CN Rail trims outlook, TD downgrades stock

, International

CN Railway released its earnings on Monday

Canadian National Railway Co.’s weaker-than-anticipated volume outlook prompted a downgrade at TD Securities.

Analyst Cherilyn Radbourne cut her rating on the stock to hold from buy, and trimmed her price target to $86 from $89, after CN reduced its 2016 earnings per share forecast to flat (year-over-year) from its previous guidance of mid-single-digit growth.

CN’s first quarter results were quite healthy, despite ongoing challenges such as weakness in areas like petroleum, coal and metals shipments.

So while the start of the year was very strong, as the company’s operating ratio dipped 680 basis points to a first-quarter low of 58.9 per cent, CN now expects carload volumes to fall four to five per cent. It blamed soft trends in crude-by-rail, frac sands and coal, while Canadian grain is also expected to be weak until harvest time arrives.

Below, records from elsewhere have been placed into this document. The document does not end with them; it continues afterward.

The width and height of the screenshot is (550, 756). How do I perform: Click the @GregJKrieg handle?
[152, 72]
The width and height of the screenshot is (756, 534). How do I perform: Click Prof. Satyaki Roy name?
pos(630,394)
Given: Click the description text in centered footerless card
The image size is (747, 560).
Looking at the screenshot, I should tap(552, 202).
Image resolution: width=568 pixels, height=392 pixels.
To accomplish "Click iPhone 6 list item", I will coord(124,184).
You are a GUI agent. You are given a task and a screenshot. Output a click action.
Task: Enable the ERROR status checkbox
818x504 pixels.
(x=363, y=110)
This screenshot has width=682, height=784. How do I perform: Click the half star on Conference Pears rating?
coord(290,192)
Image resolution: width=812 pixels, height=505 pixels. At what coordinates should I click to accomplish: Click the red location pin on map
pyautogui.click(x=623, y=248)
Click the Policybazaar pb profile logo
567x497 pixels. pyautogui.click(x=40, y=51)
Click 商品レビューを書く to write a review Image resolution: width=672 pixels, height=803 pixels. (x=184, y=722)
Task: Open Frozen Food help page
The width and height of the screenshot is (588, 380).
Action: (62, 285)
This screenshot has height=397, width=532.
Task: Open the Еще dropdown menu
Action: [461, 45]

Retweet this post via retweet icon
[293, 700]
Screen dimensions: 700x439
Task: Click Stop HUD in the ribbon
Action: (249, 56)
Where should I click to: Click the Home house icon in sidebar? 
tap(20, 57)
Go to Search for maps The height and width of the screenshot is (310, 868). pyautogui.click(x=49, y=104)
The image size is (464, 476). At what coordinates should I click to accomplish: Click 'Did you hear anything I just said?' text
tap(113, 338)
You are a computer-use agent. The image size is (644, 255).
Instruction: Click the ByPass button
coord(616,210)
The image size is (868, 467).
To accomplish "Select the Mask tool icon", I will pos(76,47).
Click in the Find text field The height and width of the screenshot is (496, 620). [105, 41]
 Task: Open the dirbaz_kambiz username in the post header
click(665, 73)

Despite these hurdles, Radbourne told clients that the downgrade is primarily due to CN’s recent share price performance. The stock had risen more than 20 per cent since mid-January, before selling off sharply on Tuesday.

“We believe that CN is a relatively low-risk, high-quality industrial company, and we continue to view the company as well-positioned relative to peers in light of the volume outlook,” the analyst said, pointing to its low coal exposure, high exposure to areas like lumber, and growth opportunities in its international intermodal business.